Please repeat exactly, and only, the lines from the one containing "You are a computer-use agent." through the end of the records below, with no pictures.
### EXTRACTED ENTRIES ###
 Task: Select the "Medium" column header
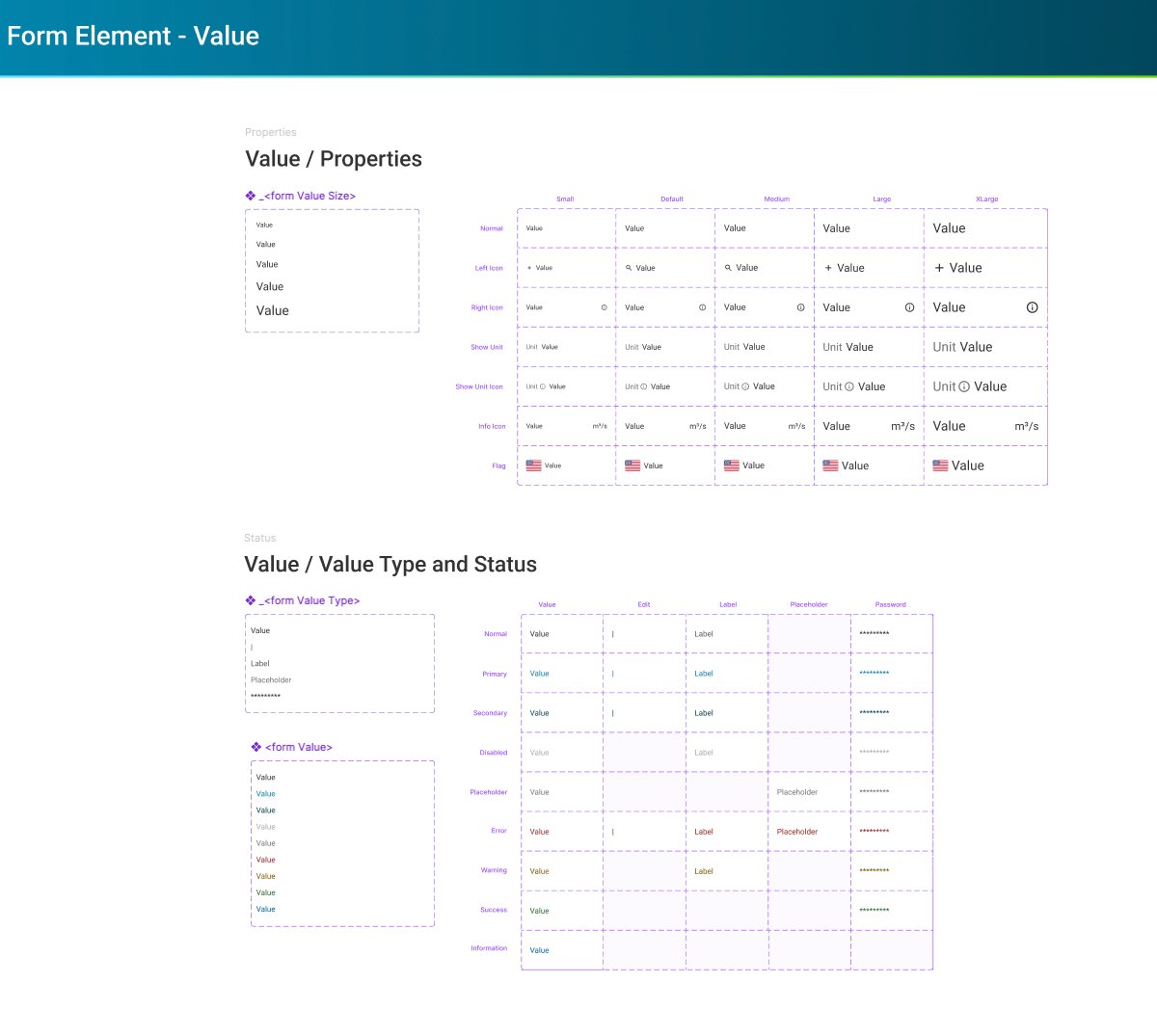[x=776, y=199]
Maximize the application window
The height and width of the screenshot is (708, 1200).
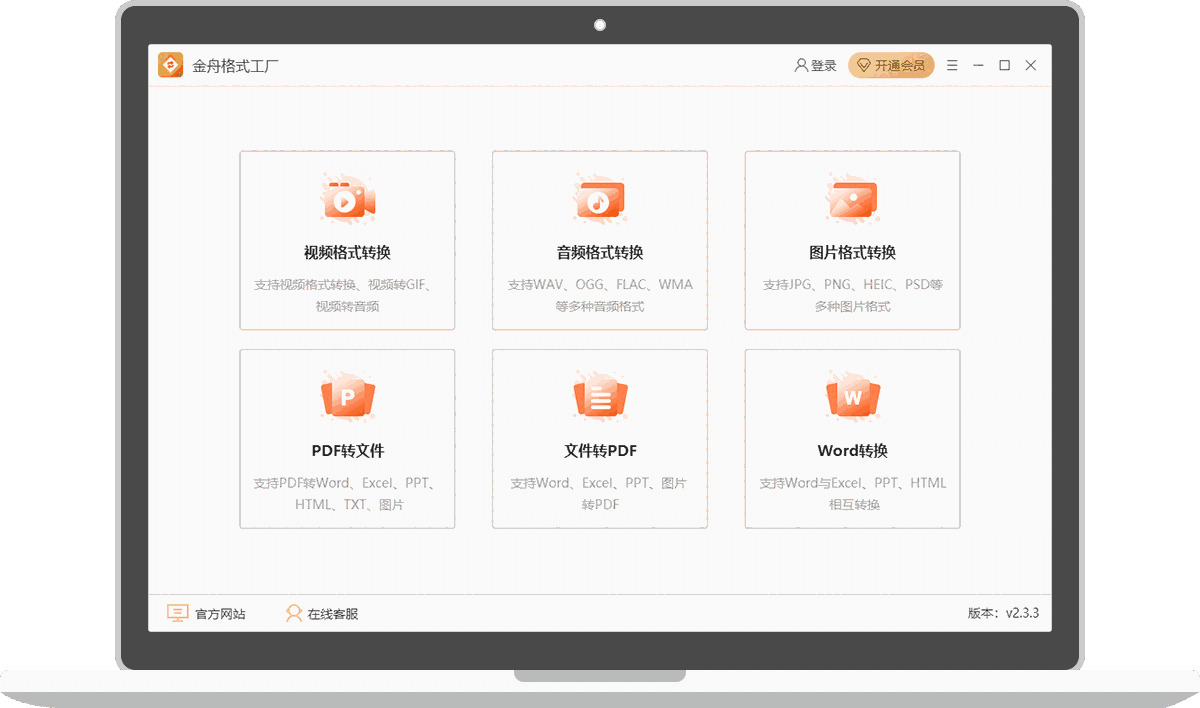click(x=1004, y=65)
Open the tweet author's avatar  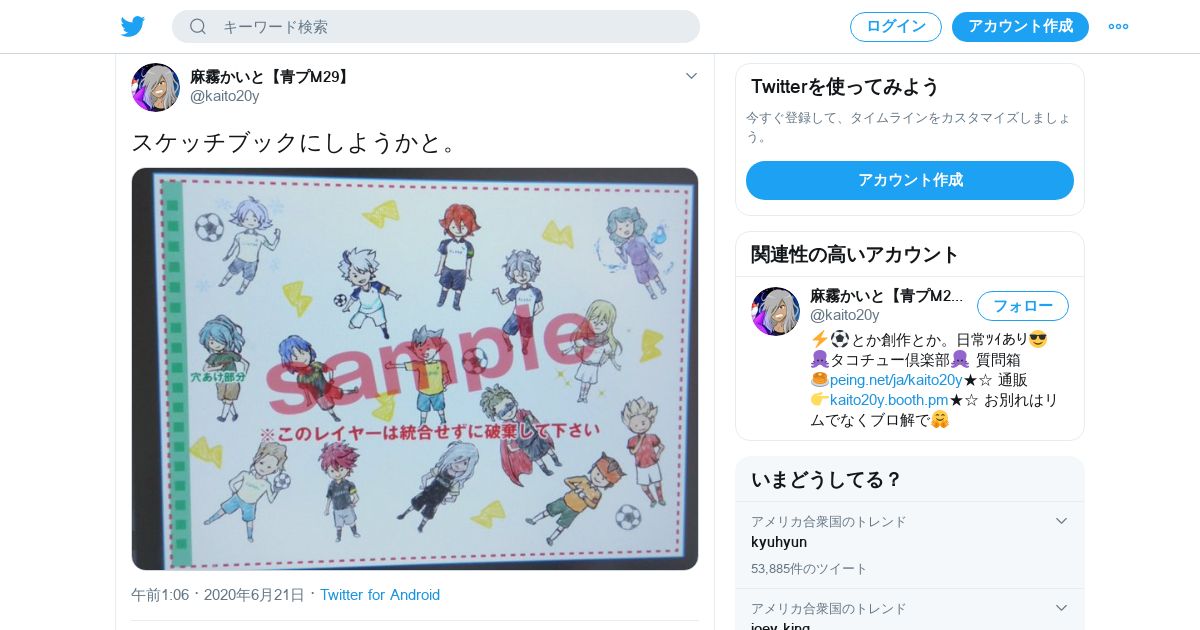click(155, 87)
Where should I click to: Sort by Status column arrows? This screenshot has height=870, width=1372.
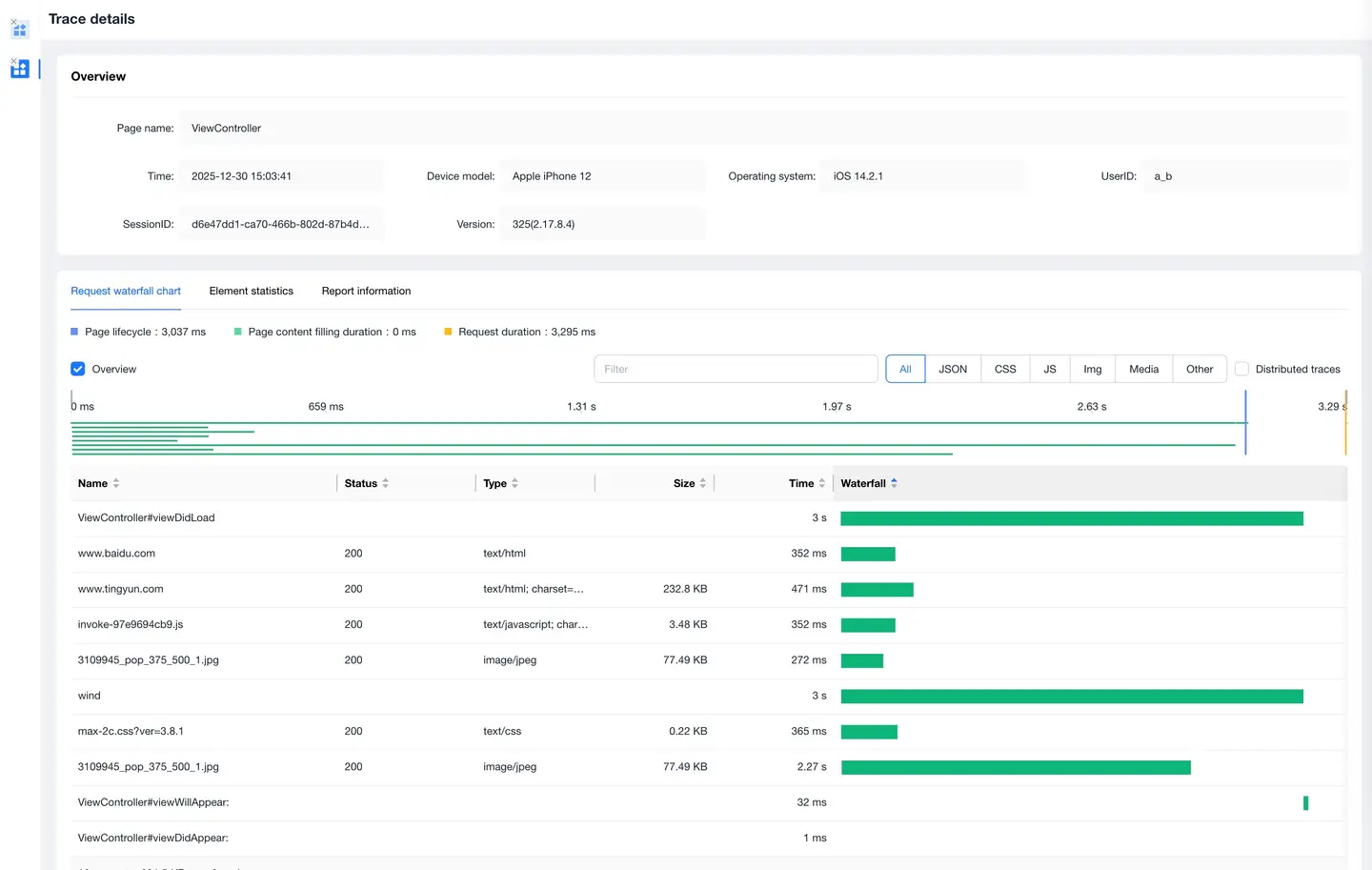click(385, 484)
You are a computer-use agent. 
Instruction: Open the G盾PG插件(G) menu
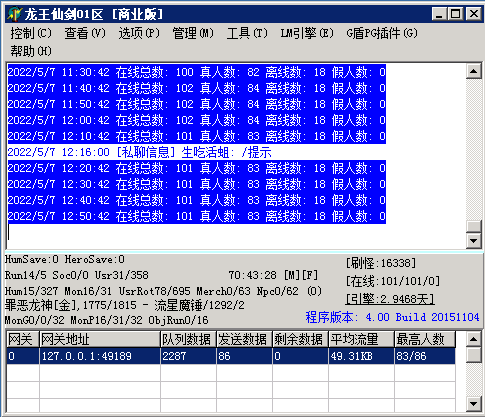point(382,33)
###
» RESULT OF THE TASK:
You are a computer-use agent. 
Instruction: Open the G盾PG插件(G) menu
point(382,33)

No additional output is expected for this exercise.